EXCERPTED TEXT:
Although some detractors criticize us as not practicing what we preach, a high percentage of ophthalmologists undergo elective eye surgery. Actually, we do so at the highest rate of any identifiable demographic group (R. Lindstrom, MD, written communication, September 2008). I do not believe an ophthalmologist must undergo eye surgery to avoid being hypocritical or to be able to consult properly with his own patients. I myself have not had eye surgery; I am a little myopic in one eye and am old enough to like the natural monovision. Nevertheless, an ophthalmologist who has undergone eye surgery is uniquely positioned to counsel his patients, and this issue of Cataract & Refractive Surgery Today focuses on some of these surgeons' stories.
I am humbled and a bit amazed when surgeons select me to perform their surgery. It is the highest honor of my career without a doubt. During the consultation, I think about the issues that each doctor-patient must confront. Why have surgery now? Which procedure and what parameters? Which surgeon?

TASK ITEM:
Resume the editorial on ophthalmologists having their own eye surgery, starting right after "Which surgeon?" The records that follow have nothing to do with this.

EXERCISE DATA:
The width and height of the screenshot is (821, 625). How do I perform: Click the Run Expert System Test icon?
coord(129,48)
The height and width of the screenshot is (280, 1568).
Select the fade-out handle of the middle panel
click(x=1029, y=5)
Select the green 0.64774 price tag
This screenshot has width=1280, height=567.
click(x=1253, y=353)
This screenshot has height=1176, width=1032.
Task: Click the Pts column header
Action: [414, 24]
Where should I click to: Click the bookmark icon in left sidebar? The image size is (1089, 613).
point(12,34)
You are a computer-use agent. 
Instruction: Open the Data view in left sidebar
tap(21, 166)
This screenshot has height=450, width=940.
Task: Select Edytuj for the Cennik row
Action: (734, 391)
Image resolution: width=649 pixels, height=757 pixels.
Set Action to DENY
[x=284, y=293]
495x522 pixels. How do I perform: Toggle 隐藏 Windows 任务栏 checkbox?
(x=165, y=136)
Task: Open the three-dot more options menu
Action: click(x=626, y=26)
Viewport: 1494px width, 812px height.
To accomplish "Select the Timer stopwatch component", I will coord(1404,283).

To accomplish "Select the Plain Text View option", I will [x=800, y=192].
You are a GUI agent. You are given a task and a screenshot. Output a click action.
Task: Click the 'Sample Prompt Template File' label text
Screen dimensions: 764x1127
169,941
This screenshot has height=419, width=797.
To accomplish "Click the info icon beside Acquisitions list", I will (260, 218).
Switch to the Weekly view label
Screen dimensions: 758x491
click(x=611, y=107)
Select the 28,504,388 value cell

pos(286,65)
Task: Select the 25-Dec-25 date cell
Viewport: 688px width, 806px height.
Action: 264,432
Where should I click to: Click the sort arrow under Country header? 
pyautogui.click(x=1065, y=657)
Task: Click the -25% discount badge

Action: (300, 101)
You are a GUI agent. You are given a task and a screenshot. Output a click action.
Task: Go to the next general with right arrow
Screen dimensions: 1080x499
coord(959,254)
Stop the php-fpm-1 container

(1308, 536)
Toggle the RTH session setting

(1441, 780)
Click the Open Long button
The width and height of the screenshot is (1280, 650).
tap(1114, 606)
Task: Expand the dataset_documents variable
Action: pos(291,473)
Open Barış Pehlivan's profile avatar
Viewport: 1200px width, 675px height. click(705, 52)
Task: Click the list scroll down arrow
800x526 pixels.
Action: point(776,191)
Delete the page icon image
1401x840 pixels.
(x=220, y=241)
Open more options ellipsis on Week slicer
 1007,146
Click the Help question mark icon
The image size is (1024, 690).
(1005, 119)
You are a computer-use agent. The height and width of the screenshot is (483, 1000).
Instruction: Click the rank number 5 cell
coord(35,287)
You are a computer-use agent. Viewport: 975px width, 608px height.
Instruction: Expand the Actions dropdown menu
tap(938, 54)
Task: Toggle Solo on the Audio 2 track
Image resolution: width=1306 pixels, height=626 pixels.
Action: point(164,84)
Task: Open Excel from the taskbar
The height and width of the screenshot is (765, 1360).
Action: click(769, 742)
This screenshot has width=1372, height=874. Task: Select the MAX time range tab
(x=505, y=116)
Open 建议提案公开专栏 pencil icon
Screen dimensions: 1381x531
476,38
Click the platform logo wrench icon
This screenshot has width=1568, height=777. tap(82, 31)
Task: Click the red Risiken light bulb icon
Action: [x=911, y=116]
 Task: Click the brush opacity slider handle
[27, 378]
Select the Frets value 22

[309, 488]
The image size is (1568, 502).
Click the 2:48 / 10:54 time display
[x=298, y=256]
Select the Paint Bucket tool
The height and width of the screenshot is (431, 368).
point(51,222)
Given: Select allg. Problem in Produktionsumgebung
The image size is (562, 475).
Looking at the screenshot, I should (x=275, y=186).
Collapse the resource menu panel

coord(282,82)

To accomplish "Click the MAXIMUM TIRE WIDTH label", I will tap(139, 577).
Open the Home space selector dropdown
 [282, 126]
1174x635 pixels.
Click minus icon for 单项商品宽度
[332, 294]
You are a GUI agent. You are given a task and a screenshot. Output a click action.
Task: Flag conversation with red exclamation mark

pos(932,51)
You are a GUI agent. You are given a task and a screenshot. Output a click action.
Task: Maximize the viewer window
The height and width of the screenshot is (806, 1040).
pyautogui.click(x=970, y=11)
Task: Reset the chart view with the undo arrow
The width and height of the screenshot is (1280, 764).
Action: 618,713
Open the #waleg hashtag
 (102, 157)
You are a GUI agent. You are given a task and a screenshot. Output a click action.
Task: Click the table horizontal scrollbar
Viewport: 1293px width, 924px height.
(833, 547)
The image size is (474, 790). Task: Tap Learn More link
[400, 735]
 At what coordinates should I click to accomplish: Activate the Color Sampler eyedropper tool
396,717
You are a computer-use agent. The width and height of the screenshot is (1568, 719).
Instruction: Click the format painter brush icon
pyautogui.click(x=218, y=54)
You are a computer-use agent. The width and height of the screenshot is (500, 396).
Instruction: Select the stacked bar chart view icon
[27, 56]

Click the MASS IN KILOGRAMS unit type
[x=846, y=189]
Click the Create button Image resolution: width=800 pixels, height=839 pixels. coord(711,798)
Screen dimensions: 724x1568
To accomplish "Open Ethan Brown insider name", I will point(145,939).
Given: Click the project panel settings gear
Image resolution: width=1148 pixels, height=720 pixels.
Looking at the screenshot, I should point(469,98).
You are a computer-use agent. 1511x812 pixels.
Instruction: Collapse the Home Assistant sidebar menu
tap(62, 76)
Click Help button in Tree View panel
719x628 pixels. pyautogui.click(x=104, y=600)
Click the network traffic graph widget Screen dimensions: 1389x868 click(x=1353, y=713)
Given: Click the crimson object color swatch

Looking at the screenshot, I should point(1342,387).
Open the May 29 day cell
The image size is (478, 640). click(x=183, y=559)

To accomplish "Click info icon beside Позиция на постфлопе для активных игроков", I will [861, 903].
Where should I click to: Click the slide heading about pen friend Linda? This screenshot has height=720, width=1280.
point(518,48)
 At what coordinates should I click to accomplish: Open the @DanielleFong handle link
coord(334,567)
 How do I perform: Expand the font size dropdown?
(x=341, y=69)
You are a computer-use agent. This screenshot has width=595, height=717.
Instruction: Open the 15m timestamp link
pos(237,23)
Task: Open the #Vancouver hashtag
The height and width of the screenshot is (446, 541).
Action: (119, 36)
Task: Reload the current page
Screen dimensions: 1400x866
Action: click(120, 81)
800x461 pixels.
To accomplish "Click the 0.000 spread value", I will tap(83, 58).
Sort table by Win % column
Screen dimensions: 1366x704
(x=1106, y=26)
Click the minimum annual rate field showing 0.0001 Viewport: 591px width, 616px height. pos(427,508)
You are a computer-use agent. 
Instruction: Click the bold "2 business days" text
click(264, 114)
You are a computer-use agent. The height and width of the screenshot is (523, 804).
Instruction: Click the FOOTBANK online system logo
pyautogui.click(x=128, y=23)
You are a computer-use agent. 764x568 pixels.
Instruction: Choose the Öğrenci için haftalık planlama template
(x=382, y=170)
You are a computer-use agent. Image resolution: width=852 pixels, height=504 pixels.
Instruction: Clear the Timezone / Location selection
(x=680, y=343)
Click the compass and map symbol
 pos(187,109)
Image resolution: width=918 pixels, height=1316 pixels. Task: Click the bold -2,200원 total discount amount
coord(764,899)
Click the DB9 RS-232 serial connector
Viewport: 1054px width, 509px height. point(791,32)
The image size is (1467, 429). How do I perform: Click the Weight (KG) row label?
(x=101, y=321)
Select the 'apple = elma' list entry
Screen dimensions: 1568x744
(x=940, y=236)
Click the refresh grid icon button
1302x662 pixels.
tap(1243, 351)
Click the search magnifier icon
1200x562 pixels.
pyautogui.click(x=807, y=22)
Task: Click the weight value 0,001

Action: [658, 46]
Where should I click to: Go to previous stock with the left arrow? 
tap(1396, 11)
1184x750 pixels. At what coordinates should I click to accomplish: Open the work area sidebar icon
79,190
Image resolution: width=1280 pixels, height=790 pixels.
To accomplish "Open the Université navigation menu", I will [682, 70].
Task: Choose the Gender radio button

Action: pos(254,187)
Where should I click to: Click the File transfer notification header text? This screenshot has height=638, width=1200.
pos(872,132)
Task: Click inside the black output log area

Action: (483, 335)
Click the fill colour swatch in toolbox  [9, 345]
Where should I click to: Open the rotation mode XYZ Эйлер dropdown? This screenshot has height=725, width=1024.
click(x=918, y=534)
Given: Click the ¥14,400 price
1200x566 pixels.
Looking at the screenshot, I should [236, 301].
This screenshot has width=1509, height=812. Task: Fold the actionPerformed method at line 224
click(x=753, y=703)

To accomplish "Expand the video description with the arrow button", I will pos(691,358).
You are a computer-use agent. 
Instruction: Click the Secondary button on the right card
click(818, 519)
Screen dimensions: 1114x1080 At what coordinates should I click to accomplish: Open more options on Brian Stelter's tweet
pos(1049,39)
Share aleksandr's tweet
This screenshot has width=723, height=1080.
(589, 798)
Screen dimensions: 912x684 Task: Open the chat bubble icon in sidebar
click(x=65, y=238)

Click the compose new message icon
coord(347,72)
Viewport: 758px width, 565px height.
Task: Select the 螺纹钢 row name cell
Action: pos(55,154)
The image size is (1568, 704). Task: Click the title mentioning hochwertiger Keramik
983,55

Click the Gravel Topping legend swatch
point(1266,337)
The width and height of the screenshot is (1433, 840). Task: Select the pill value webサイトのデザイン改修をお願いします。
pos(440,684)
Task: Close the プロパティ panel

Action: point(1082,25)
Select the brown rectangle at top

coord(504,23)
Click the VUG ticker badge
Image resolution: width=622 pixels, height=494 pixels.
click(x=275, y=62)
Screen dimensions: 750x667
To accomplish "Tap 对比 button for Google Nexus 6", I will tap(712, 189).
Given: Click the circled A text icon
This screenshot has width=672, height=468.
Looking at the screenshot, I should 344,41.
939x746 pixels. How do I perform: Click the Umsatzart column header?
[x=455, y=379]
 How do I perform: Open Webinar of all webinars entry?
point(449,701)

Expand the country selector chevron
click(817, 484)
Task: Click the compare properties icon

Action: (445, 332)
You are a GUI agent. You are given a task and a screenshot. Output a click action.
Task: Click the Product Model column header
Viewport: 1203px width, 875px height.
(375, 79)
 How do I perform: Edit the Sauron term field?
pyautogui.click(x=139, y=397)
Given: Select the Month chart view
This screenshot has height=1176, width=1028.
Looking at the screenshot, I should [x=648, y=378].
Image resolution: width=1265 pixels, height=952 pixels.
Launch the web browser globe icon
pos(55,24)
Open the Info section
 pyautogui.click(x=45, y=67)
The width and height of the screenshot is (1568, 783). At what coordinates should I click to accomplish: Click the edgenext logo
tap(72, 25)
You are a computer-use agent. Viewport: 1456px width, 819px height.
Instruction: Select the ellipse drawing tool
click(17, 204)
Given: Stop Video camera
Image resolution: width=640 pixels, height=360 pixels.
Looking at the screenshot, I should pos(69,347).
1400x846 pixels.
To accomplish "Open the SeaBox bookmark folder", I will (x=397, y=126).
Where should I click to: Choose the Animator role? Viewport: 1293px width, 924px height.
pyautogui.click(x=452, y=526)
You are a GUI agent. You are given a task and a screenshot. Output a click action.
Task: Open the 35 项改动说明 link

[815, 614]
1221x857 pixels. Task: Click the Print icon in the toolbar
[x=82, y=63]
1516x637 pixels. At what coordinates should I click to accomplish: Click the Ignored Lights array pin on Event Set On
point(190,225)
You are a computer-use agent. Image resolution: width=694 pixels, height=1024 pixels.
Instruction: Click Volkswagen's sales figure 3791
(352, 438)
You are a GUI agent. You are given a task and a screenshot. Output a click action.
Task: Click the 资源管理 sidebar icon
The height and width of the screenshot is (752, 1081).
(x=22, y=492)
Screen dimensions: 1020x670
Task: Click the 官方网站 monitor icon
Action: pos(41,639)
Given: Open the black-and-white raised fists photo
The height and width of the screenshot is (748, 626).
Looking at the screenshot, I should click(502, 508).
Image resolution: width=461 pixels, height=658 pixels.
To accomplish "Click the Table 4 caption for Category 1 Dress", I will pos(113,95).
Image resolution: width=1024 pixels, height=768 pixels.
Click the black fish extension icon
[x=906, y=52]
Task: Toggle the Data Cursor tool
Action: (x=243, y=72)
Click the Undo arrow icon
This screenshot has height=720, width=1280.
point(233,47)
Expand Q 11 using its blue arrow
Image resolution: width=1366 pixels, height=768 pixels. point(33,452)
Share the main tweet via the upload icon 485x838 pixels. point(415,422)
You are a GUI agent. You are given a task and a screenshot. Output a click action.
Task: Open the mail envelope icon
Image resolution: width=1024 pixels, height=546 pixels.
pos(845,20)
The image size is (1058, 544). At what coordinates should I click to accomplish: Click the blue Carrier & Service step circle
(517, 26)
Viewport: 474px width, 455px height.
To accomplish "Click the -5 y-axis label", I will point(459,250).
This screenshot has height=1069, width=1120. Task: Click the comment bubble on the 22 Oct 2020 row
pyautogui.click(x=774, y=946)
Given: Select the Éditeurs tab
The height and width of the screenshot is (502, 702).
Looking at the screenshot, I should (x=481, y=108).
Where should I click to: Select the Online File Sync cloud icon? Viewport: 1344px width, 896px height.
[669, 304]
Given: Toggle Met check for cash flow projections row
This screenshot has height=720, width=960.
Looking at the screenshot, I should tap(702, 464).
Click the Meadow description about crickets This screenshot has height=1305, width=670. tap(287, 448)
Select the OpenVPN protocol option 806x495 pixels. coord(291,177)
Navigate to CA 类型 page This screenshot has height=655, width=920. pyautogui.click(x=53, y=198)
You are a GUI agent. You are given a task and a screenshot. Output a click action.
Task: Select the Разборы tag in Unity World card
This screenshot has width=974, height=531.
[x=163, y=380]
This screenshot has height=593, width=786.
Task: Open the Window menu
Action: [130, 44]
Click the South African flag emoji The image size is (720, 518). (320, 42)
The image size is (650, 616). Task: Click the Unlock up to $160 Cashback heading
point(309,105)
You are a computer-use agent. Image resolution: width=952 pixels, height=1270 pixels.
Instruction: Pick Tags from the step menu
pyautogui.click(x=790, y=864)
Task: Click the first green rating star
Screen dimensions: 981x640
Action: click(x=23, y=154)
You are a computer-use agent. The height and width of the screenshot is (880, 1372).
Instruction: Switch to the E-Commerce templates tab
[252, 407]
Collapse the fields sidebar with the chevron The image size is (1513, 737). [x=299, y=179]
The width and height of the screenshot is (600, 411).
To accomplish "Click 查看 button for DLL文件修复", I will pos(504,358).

RESPONSE AREA:
I believe that the decision by all patients, doctors or not, to undergo surgery is intensely personal and individual. There is always something better around the corner (this issue of CRSToday includes RK stories!). As R. Bruce Grene, MD, writes in his article, however, there is never something perfect around the corner. I believe many doctors choose their surgeon based on the operation they want. For example, few doctors come to me for PRK, although I certainly perform the procedure. Many ophthalmologists select the doctor who taught them the procedure. Most go out of town. I know they all contemplate the risk of a devastating, career-ending complication.
The surgeons I have operated on are the best of patients. Many are good friends whom I am excited simply to have visit me. We draw on their valuable knowledge of the field as well as my experience to plan the surgery together. When these doctors lie down on the table, however, they become patients, and they play the role well. They are uniformly good-natured and properly motivated. They are not complainers and are always a joy to work with. If I could have a practice consisting entirely of surgeons, I would.
I hope that you enjoy this issue of CRSToday as much as I did. I suspect that you will see a bit of yourself in these wonderful, personal stories, whether you have had eye surgery or not. My last remark on this month's cover series regards my surgeon-patients' most common preoperative question, which relates not to complications, my experience, their recreational activities, or science. Rather, they all ask, "When can I go back to work?" Maybe we are a bit too dedicated.